Unlike its philosophy book namesake, Beyond Good and Evil is a fun time pretty much from start to finish. You play as Jade, a martial artist photojournalist, and her adopted pig man father figure Pey’j, as they investigate the conspiracy surrounding the DomZ, an invading alien force and their connection to the military dictatorship that’s taken control of their home.

Gameplay is simple yet fun, it’s essentially an action platformer similar to the Jak games but with less focus on different weapons and platforming and far more focus on exploration, stealth and martial arts. Jade isn’t your usual run-in guns blazing type, she prefers to sneak in quietly, take her photo evidence and get out. But she’s not above knocking heads when she needs to. And she will need to.


29. Starfox Adventures – Kane

Not as bad as you’ve heard

The hate this game gets has always felt kinda unfair to me. Starfox Adventures started as an unrelated 3D adventure game starring a fox protagonist being developed by Rare called Dinosaur Planet. Nintendo saw this game with a fox protagonist and figured, why not make it a Starfox game? That should boost sales, right? Except Starfox, to that point had always been an on-rails space shooter. So, fans of Starfox were bound to be disappointed since it wasn’t remotely what they expected from the franchise, and the game received massive fan backlash as a result.

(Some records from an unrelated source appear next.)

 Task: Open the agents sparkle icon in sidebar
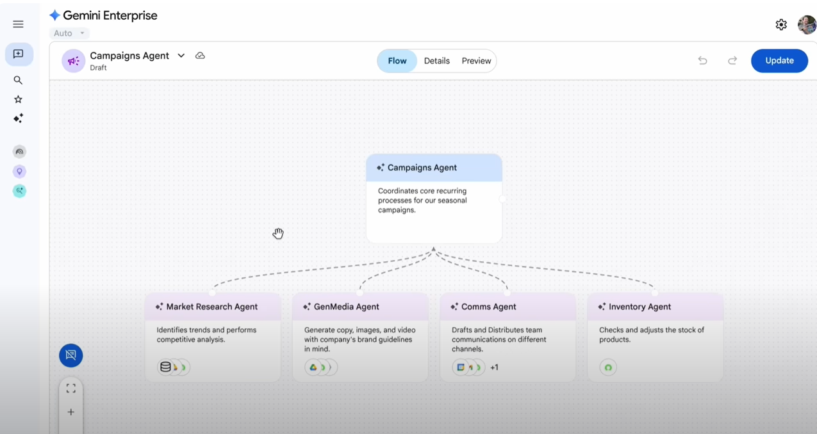[x=18, y=118]
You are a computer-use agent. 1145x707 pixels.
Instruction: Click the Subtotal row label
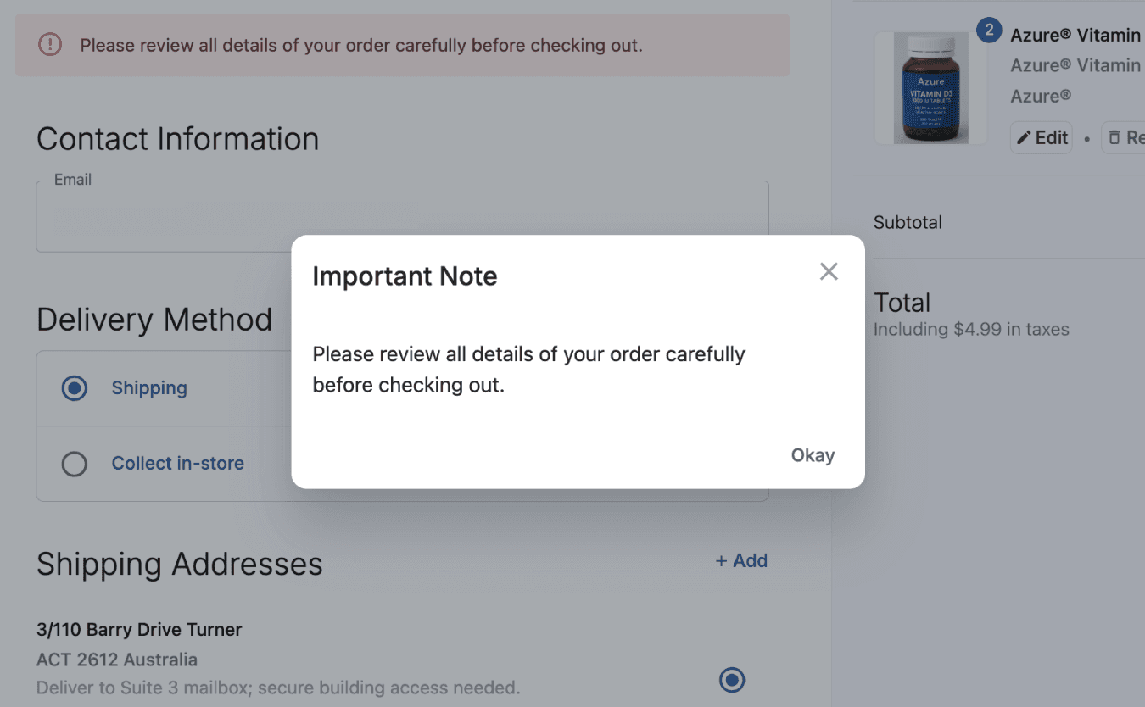[908, 223]
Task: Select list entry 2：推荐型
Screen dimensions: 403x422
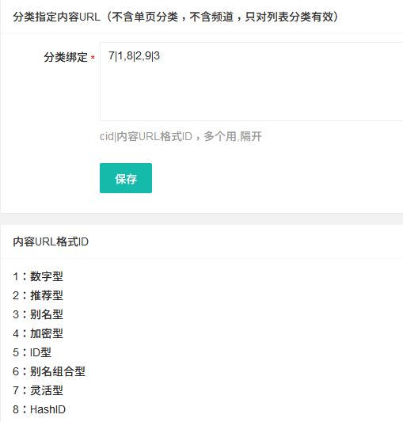Action: click(x=38, y=295)
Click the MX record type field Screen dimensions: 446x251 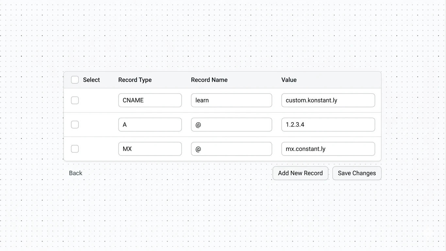pos(150,149)
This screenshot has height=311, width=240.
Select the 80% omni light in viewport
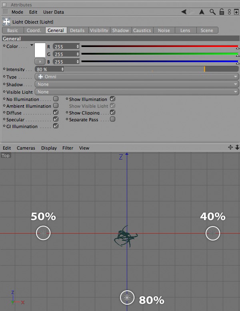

My problem with that is that it’s not actually a bad game. It’s a pretty fun action-adventure with a wide range of environments and characters, and decently varied gameplay. I’m not going to pretend it’s perfect. Some of the voice work could have done with a second or even a third opinion, and the sound effects feel like they came from a royalty-free asset pack, but neither of those is a reason I would write a whole game off. Give it a go if you have the chance.


30. Soulcalibur 2 – James

Transcending history, and the world, a tale of souls and swords eternally retold

My personal favourite fighting game on any console. Released in 2002 by Namco on all major 6th-generation consoles, it was a step up from the masterpiece that was Soul Calibur on Dreamcast.

Soul Calibur, at its core, is a 3D fighter with 3-dimensional movement. Not only can you move back and forth, but you can move into the stage and towards the camera. This lends itself to its fighting system and easy-to-understand button layout. Waylaid are the complicated three different punch and kick buttons. You simply just have a horizontal attack, vertical, kick and guard. These buttons can be combined in simple ways to create satisfying combo strings that even beginners like my 8-year-old self could handle.

Soul Calibur 2 boasts a grand roster of 24 characters, with three guest characters depending on the platform. PS2 had Heihachi from Tekken, Xbox had Todd McFarlane’s Spawn, and in a stroke of genius, the GameCube version had Link. Soul Calibur 2 has a variety of game modes, your standard arcade and time attack modes, versus, ‘extra’ modes where you can use unlocked weapons and finally the greatest of all ‘Weapon Master’ mode. Weapon Master mode could be an RPG in itself, you travel from location to location completing progressively more difficult challenges, unlocking weapons, characters, stages and concept art along the way.

What makes Soul Calibur 2 special is its short time to death. In later Soul Calibur games, matches feel like weak punching matches. In SC 1 and 2, however, the inherent danger you’re always in brings a feeling of intensity you don’t get anywhere else.